Victoria toma otra nota antes de preguntar:

—¿Qué hay de su altura? ¿Tiene usted alguna preferencia?

—Alta —le digo de inmediato—. O al menos por encima de la media. —Mido uno noventa, y las mujeres bajitas me parecen como niñas pequeñas.

—Bien, estupendo. —Victoria lo anota—. ¿Y qué hay de la complexión? ¿Atlética o delgada, supongo?

Asiento levemente.

—Sí. Me gusta hacer fitness, y quiero que ella esté en forma para que pueda seguirme el ritmo. —Frunciendo el ceño, miro mi reloj Patek Philippe y veo que solo tengo media hora antes de que abran los mercados. Volviendo mi atención a Victoria, digo—: Básicamente, quiero una mujer inteligente, elegante y con estilo, que se cuide.

—Entendido. No le decepcionará, lo prometo.

Soy escéptico, pero mantengo mi cara de póquer cuando ella se levanta y educadamente me acompaña fuera de su oficina. Promete contactar conmigo en un par de días, me estrecha la mano y vuelve a entrar, dejando tras de sí una nube de perfume caro. No es demasiado fuerte, Victoria Longwood-Thierry nunca sería tan ordinaria como para usar un perfume fuerte, pero aun así estornudo mientras me dirijo al ascensor.

Tendré que agregar esto a la lista: la candidata a esposa no puede usar perfume, punto.

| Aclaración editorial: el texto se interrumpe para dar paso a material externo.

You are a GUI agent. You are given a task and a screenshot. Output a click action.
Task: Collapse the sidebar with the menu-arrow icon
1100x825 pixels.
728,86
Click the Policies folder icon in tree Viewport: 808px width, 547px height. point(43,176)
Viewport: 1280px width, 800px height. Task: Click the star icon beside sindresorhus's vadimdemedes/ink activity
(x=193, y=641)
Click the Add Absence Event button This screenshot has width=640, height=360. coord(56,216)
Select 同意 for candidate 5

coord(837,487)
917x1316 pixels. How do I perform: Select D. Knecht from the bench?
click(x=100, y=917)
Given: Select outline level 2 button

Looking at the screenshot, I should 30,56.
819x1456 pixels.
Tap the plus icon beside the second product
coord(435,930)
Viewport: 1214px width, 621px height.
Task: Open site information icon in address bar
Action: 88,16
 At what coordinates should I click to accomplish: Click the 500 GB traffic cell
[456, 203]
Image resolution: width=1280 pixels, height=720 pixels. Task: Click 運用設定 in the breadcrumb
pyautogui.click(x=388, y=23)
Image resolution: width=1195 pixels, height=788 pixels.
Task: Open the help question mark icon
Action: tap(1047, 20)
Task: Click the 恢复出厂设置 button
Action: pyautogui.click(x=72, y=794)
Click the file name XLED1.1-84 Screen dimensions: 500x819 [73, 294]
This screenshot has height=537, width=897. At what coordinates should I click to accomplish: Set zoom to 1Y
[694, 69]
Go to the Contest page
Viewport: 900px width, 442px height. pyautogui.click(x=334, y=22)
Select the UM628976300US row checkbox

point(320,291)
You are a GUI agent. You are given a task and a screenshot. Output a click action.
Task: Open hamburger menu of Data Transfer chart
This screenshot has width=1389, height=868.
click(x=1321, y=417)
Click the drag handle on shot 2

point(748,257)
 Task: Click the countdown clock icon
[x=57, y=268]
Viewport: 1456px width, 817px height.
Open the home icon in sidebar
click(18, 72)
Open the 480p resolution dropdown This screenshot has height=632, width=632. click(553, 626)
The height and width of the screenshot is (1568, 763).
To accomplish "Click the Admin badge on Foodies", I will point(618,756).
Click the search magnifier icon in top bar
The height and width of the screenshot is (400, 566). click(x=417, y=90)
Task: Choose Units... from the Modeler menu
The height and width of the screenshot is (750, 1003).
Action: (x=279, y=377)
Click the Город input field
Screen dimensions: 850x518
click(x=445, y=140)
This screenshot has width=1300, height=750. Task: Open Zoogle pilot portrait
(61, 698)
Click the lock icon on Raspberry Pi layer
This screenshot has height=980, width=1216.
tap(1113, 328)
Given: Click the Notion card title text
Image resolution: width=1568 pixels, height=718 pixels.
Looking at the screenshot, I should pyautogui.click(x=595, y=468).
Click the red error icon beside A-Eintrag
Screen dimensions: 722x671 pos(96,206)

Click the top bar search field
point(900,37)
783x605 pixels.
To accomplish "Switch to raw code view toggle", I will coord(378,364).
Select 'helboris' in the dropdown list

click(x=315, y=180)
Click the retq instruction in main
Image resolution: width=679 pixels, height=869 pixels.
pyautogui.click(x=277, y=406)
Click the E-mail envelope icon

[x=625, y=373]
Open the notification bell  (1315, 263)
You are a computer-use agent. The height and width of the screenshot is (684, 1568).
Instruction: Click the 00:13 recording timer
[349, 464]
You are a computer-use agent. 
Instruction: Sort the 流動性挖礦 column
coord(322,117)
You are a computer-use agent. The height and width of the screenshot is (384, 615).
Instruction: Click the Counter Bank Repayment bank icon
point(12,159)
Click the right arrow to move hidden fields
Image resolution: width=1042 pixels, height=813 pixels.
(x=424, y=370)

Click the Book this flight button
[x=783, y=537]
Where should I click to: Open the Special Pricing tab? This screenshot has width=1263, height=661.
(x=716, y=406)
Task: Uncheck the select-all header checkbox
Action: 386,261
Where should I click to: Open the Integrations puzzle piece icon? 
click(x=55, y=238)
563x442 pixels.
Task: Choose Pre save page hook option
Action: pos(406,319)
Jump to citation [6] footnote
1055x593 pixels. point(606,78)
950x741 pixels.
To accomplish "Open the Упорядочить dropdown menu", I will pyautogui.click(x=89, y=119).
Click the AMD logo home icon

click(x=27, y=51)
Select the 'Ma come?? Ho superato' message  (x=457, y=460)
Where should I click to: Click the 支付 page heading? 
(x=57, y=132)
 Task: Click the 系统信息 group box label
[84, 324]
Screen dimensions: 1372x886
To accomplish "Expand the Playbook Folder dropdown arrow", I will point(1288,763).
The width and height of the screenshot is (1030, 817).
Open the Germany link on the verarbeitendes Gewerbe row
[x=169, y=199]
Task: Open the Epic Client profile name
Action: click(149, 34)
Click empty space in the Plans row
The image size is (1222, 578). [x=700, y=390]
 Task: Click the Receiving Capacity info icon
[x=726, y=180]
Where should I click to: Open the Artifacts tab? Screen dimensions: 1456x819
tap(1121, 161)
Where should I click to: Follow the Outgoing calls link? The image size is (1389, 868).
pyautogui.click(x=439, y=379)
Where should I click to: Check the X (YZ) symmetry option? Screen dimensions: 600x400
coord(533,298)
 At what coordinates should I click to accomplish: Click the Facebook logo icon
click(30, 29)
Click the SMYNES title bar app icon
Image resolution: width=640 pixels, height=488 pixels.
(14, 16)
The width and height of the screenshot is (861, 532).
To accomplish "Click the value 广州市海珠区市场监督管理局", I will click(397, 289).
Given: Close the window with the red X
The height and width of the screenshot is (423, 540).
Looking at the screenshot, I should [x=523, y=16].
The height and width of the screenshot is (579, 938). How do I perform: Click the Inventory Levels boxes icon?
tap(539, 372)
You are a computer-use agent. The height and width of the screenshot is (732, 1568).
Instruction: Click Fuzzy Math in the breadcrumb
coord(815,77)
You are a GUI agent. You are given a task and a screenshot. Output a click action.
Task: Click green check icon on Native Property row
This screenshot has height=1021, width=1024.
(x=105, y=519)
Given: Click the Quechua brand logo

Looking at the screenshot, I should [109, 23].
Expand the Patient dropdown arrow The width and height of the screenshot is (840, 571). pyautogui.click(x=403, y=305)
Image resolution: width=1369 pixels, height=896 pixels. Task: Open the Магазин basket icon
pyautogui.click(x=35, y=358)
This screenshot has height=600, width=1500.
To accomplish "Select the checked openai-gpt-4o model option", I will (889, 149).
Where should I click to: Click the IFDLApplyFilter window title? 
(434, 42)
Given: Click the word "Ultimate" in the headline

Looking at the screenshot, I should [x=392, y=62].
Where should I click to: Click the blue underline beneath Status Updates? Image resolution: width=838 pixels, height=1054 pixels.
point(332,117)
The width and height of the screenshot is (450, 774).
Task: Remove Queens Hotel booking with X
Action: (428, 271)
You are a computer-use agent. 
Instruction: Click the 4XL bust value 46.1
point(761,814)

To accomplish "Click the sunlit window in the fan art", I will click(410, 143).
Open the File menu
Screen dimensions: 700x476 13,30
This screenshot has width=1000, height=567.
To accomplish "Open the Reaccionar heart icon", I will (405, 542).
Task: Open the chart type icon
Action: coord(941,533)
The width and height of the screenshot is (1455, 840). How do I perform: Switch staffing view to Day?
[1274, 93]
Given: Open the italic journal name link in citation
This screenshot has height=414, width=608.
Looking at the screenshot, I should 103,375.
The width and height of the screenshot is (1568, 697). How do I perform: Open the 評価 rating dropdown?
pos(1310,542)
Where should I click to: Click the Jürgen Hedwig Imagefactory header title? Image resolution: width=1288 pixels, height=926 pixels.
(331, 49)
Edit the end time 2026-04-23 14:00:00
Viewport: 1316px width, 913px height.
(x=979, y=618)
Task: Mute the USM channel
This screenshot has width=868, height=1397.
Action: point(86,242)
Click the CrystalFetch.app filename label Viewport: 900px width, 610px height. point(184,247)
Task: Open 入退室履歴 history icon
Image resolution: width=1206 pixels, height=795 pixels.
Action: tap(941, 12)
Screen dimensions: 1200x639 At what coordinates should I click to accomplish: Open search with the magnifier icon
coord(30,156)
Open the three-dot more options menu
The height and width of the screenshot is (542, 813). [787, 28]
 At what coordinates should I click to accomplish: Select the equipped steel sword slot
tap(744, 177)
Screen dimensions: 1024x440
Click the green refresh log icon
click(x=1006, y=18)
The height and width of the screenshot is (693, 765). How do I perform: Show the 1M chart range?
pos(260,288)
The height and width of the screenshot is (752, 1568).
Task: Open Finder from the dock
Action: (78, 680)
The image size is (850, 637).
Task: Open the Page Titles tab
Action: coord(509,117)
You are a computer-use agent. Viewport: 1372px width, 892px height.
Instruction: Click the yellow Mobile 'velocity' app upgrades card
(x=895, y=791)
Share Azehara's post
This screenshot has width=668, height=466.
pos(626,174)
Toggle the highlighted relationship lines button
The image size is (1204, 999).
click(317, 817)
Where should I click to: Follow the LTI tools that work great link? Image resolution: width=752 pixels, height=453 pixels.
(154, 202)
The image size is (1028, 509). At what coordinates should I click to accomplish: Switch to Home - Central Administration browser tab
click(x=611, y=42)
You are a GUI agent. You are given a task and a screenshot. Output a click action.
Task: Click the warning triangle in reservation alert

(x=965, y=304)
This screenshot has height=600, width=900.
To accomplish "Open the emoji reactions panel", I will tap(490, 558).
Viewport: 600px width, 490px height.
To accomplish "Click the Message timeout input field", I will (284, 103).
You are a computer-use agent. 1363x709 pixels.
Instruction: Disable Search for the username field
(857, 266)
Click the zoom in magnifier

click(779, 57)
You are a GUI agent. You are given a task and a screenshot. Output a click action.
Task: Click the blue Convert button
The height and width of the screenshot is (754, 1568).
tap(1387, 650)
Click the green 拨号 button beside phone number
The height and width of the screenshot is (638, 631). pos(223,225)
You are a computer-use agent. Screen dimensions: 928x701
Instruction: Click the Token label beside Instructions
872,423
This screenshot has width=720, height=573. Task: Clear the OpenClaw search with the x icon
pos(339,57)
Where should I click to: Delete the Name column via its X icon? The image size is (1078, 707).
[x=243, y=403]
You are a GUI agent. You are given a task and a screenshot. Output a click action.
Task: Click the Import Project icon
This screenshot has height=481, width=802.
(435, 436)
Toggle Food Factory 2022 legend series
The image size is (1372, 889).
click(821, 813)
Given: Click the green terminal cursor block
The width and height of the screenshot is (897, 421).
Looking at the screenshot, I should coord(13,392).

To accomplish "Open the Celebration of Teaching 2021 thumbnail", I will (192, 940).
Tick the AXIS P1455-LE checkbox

Para cuando llego a mi edificio de Park Avenue desde la oficina de Victoria en el West Village, mis programadores y traders están pegados a sus pantallas. Solo unos pocos se dan cuenta de que paso por allí en dirección a mi oficina del rincón. Normalmente me acerco a sus escritorios para preguntarles sobre su fin de semana y obtener una actualización de nuestras posiciones, pero el mercado ya está abierto y ahora no puedo distraerlos.

Con noventa y dos mil millones del dinero de mis inversores en juego, no hay margen de error.

Mi oficina es enorme y tiene espléndidas vistas de los rascacielos de Park Avenue, pero no me paro a apreciarlas. Tiempo atrás, esta oficina me parecía la consagración del triunfo para un chaval desharrapado de Staten Island, pero ahora tengo hambre de más. El éxito es mi droga, y con cada victoria, necesito una dosis mayor para conseguir un subidón. Ya no se trata del dinero; además de mi parte personal en el fondo, tengo un par de miles de millones escondidos en bienes raíces y otras inversiones pasivas; se trata de saber que puedo hacerlo, que puedo tener éxito donde otros han fallado. La reciente volatilidad del mercado ha resultado en pérdidas récord tanto para los fondos de cobertura como para los fondos mutuos, pero Carelli Capital Management ha crecido por encima del diez por ciento, superando al mercado en más del cuarenta por ciento. Fundaciones, fondos de pensiones, millonarios... todos se están amontonando y pisoteándose por la prisa de invertir conmigo, y yo todavía quiero más.

Lo quiero todo, incluyendo una esposa que se ajuste a la vida que he trabajado tan duro para construir.

Aparentemente, debería ser fácil. A los treinta y cinco, tengo dinero suficiente para surtir a toda la población femenina de Manhattan de bolsos de Louis Vuitton y zapatos Louboutin durante el resto de sus vidas, no soy mal parecido y hago ejercicio todos los días para mantenerme en forma. Esto último lo hago más por una cuestión de salud que por vanidad, pero las mujeres parecen apreciar el resultado. Puedo ligar con cualquier mujer en un club en cuestión de minutos, pero ninguna de ellas es lo que yo deseo.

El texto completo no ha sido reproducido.